◆ **What the task requires**
Return, exactly and in full, the lines of the records below starting at the one with "This screenshot has height=634, width=858." and ending at the one with "Z series plot", and no other lines.

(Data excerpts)
++++++++++++++++++++
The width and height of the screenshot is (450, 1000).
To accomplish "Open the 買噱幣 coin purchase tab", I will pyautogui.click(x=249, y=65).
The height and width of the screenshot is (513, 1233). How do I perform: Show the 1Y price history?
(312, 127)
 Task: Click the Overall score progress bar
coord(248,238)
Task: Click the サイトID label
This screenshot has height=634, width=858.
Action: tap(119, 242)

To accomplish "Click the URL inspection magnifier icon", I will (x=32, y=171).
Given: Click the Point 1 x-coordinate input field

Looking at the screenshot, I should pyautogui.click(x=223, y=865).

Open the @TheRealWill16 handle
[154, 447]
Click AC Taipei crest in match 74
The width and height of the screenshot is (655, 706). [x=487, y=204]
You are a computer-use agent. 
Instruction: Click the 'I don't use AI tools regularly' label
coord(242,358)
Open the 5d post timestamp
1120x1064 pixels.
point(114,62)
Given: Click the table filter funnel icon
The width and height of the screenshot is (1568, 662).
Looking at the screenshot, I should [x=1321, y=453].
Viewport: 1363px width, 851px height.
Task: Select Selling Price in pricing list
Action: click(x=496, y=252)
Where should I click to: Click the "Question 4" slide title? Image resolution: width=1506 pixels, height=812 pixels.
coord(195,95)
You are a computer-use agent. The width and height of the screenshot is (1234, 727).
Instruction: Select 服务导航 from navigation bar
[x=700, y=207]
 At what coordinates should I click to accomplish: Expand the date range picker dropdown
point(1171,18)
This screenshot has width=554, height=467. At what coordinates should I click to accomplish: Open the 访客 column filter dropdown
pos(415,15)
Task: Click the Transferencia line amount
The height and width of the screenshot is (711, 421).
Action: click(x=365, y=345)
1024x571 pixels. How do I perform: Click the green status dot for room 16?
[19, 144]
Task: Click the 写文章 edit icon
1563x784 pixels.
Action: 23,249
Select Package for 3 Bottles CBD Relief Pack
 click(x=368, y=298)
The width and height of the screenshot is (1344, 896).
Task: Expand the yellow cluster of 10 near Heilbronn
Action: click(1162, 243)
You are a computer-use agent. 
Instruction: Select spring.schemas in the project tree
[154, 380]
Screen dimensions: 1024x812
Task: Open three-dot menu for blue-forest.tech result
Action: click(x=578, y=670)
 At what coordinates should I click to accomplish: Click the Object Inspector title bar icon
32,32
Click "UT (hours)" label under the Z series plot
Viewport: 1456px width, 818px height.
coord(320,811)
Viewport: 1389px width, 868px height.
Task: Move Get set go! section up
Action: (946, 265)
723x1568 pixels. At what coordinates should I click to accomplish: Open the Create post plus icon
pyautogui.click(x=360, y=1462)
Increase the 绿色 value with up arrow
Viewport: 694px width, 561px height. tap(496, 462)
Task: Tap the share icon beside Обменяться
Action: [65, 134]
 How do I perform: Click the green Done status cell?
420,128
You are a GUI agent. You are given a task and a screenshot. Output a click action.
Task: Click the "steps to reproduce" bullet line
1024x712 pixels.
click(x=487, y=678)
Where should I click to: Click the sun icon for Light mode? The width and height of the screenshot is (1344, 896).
++++++++++++++++++++
◆ **Task output**
This screenshot has height=634, width=858.
Action: tap(119, 242)

To accomplish "Click the URL inspection magnifier icon", I will (x=32, y=171).
Given: Click the Point 1 x-coordinate input field

Looking at the screenshot, I should pyautogui.click(x=223, y=865).

Open the @TheRealWill16 handle
[154, 447]
Click AC Taipei crest in match 74
The width and height of the screenshot is (655, 706). [x=487, y=204]
You are a computer-use agent. 
Instruction: Click the 'I don't use AI tools regularly' label
coord(242,358)
Open the 5d post timestamp
1120x1064 pixels.
point(114,62)
Given: Click the table filter funnel icon
The width and height of the screenshot is (1568, 662).
Looking at the screenshot, I should [x=1321, y=453].
Viewport: 1363px width, 851px height.
Task: Select Selling Price in pricing list
Action: click(x=496, y=252)
Where should I click to: Click the "Question 4" slide title? Image resolution: width=1506 pixels, height=812 pixels.
coord(195,95)
You are a computer-use agent. The width and height of the screenshot is (1234, 727).
Instruction: Select 服务导航 from navigation bar
[x=700, y=207]
 At what coordinates should I click to accomplish: Expand the date range picker dropdown
point(1171,18)
This screenshot has width=554, height=467. At what coordinates should I click to accomplish: Open the 访客 column filter dropdown
pos(415,15)
Task: Click the Transferencia line amount
The height and width of the screenshot is (711, 421).
Action: click(x=365, y=345)
1024x571 pixels. How do I perform: Click the green status dot for room 16?
[19, 144]
Task: Click the 写文章 edit icon
1563x784 pixels.
Action: 23,249
Select Package for 3 Bottles CBD Relief Pack
 click(x=368, y=298)
The width and height of the screenshot is (1344, 896).
Task: Expand the yellow cluster of 10 near Heilbronn
Action: click(1162, 243)
You are a computer-use agent. 
Instruction: Select spring.schemas in the project tree
[154, 380]
Screen dimensions: 1024x812
Task: Open three-dot menu for blue-forest.tech result
Action: click(x=578, y=670)
 At what coordinates should I click to accomplish: Click the Object Inspector title bar icon
32,32
Click "UT (hours)" label under the Z series plot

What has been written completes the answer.